Wirtschaft
anders denken.

Merkel und die »Abweichler«: Über Gefolgschaftssehnsucht und frühere Kanzlerinwahlen

14.03.2018
Times, Lizenz: CC BY-SA 3.0

Angela Merkel hat bei der Kanzlerinwahl nicht 100 Prozent aus den eigenen Reihen erhalten. Muss deshalb nach »Abweichlern« geforscht und über »Leihstimmen« spekuliert werden? Nein, es gäbe weit bessere Gründe, der Regierung einen schlechten Start zu attestieren. Dass Abgeordnete eine demokratische Wahl nutzen, gehört nicht dazu.

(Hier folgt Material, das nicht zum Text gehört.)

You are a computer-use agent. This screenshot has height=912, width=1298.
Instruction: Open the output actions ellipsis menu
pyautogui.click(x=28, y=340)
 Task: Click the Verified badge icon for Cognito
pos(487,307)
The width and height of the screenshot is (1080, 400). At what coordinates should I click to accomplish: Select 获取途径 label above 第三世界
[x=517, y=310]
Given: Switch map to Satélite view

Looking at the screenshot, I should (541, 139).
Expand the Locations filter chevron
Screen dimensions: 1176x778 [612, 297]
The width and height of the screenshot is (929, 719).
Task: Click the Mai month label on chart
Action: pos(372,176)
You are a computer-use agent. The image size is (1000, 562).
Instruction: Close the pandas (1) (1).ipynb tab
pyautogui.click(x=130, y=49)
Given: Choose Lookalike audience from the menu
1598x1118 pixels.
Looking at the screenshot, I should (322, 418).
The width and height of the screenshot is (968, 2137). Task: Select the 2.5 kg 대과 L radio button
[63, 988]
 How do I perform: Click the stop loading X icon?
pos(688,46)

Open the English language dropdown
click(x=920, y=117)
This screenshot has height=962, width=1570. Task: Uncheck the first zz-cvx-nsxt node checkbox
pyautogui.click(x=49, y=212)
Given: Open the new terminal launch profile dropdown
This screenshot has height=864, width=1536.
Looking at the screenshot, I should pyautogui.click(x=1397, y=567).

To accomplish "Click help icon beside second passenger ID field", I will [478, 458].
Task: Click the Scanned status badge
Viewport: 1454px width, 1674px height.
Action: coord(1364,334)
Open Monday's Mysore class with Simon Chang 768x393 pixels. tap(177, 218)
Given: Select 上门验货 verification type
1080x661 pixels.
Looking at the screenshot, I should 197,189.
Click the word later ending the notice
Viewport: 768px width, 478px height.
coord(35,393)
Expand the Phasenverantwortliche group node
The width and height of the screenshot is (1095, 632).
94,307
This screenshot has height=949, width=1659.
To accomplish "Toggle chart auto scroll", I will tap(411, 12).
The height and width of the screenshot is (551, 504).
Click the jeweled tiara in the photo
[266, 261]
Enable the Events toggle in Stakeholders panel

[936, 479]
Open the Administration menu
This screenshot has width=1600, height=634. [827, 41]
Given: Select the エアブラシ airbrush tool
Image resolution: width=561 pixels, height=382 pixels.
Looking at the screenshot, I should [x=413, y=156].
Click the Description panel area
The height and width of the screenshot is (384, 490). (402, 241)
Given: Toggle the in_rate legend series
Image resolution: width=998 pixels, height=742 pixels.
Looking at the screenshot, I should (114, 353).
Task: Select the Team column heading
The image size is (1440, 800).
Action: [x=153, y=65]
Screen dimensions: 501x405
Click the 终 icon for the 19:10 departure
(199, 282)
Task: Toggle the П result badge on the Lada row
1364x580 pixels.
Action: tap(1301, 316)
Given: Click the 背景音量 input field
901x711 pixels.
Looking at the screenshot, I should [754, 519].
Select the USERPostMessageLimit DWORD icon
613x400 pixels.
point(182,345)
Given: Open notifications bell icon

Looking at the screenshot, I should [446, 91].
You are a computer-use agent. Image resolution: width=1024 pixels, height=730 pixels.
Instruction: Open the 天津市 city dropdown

Die vierte Amtszeit der Angela Merkel als Kanzlerin beginnt mit der Wiederaufführung eines merkwürdigen politischen Dramas: Weil die CDU-Politikerin nicht alle Stimmen der Regierungskoalition bekommen hat, wird nun nach »Abweichlern« geforscht und über »Leihstimmen« aus der Opposition spekuliert. Aus dem Wahlergebnis – für Merkel votierten 364 Abgeordnete, die »Große Koalition« hat aber 399 Mandate – wurden auch schon allerlei Schlussfolgerungen gezogen, etwa die, dass dieses Ergebnis eine Klatsche für Merkel sei und die Große Koalition gar nicht so groß.

Potzblitz! Es gäbe weit bessere Gründe, der Merkel-Regierung einen schlechten Start zu attestieren. Zum Beispiel den Koalitionsvertrag und das, was darin fehlt. Oder die aus der demokratiepolitisch fragwürdigen Tradition der Koalitionsdisziplin rührende Peinlichkeit, welche die SPD in Sachen §219 abliefert. Oder man hätte einfach mal ins Archiv geschaut, denn dann relativierte sich schon manche Erregtheit.

Merkel ist bisher stets von weniger Abgeordneten zur Kanzlerin gewählt worden, als die regierenden Koalitionen an Mandaten vorzuweisen hatten. 2005 fehlten ihr 51 Stimmen, aus den Reihen von Union und SPD stimmten also über 11 Prozent nicht für Merkel. 2009 fehlten ihr neun Stimmen, aus den Reihen von Union und FDP stimmten also fast 3 Prozent nicht für »ihre« Kanzlerin. 2013 wurde Merkel mit 42 Stimmen weniger ins Amt gewählt, als die »Große Koalition« Mandate hatte, aus den Reihen der Regierungsparteien votierten also über 8 Prozent nicht für Merkel. An diesem Mittwoch waren es erneut über 8 Prozent, allerdings etwas deutlicher »darüber«.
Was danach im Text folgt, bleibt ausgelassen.